====== DOCUMENT TEXT
If a parent or close family member owns property, a [guarantor arrangement](/articles/first-home-buyers/guarantor-home-loans) can eliminate LMI altogether. The guarantor offers part of their own property's equity as additional security, which brings the lender's effective LVR to 80% or below — so no LMI applies, even with little or no deposit of your own.

It is a genuine alternative, but not a free one: the guarantor takes on real legal risk, limited to the guaranteed portion, and most lenders require them to get independent legal advice. The guarantee can usually be released once you have paid the loan down or the property has grown in value enough to stand on its own.

Other ways to avoid or reduce LMI

Beyond waivers and guarantors, the main paths are:

  • Save to a 20% deposit — the slow but simple route, with the trade-off that prices may move while you save
  • The federal Home Guarantee Scheme, where Housing Australia guarantees part of the loan for eligible buyers so no LMI applies — places and criteria change, so as at July 2026 confirm current settings with [Housing Australia](https://www.housingaustralia.gov.au)
============
====== SUPPLIED INFORMATION
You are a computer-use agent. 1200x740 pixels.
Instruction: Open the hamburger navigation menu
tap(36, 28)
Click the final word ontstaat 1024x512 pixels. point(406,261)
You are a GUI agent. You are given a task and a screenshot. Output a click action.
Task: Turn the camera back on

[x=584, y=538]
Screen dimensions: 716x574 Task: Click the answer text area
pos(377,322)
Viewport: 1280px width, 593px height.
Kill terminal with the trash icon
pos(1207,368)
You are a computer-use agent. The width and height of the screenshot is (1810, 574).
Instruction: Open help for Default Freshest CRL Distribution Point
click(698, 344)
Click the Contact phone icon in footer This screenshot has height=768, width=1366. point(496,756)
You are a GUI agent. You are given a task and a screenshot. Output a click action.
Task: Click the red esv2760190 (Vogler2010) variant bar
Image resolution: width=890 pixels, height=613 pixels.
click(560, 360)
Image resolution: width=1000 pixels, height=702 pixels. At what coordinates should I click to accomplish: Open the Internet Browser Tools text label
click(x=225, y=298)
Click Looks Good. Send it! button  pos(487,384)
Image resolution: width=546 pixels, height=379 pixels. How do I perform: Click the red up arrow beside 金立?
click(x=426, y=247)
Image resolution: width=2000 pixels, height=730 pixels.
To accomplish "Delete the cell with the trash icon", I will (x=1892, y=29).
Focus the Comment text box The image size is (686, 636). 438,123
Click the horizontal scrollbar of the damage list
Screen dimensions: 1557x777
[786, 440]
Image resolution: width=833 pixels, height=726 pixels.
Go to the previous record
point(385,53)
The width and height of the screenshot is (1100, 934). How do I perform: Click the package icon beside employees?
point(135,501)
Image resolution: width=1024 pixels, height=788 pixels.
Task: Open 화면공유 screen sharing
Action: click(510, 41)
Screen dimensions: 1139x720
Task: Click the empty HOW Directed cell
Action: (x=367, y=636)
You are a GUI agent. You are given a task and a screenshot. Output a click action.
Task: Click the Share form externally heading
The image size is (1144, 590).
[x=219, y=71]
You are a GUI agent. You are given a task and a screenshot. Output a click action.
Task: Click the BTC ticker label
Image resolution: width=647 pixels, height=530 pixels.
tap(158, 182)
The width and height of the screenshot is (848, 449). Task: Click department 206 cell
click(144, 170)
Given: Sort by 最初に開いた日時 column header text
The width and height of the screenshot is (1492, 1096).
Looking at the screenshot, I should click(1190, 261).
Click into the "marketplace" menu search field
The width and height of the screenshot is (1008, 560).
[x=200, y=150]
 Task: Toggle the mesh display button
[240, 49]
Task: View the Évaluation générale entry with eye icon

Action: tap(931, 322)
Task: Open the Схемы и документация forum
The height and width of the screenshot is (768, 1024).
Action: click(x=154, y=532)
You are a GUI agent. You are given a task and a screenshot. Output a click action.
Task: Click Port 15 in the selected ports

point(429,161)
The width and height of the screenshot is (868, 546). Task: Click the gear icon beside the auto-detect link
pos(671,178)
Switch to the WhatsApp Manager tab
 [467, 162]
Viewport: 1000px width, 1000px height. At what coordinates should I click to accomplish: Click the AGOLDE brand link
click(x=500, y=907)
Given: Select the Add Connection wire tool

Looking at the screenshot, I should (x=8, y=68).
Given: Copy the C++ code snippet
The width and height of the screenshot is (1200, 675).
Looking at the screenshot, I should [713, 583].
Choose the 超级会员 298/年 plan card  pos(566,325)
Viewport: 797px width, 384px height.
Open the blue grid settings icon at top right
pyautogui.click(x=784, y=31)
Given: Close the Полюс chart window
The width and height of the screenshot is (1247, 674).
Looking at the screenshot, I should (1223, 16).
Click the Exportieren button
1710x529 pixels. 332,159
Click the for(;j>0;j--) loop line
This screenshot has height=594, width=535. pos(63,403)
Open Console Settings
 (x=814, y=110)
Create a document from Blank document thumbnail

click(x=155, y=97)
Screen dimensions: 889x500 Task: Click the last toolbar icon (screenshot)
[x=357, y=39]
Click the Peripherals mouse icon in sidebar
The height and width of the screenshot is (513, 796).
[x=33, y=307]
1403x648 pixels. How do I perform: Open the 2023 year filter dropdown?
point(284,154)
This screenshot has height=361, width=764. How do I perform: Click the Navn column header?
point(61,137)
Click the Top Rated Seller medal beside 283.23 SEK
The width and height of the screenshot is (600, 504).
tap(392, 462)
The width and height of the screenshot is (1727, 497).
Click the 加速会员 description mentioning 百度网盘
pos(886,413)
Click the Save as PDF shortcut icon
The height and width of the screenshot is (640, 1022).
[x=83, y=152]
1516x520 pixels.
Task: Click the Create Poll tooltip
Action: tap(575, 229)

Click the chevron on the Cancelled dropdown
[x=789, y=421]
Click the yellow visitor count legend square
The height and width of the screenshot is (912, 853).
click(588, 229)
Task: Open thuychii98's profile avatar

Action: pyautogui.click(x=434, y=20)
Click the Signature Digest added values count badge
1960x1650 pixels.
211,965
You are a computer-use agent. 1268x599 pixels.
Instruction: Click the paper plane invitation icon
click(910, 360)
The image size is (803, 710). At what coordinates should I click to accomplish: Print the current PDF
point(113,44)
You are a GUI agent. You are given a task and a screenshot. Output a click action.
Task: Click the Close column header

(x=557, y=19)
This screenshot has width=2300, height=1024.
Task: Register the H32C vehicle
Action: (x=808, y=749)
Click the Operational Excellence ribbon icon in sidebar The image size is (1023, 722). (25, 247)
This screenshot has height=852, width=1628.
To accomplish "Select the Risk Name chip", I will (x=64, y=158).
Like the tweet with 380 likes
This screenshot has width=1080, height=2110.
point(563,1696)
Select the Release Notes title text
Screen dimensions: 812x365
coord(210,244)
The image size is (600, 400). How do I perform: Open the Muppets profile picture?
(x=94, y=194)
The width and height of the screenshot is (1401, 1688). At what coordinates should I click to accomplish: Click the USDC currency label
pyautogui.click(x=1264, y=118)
============
## TASK DETAILS
According to the text on avoiding LMI, when can a guarantee usually be released?

## RESPONSE
Once the loan has been paid down or the property has grown in value enough to stand on its own.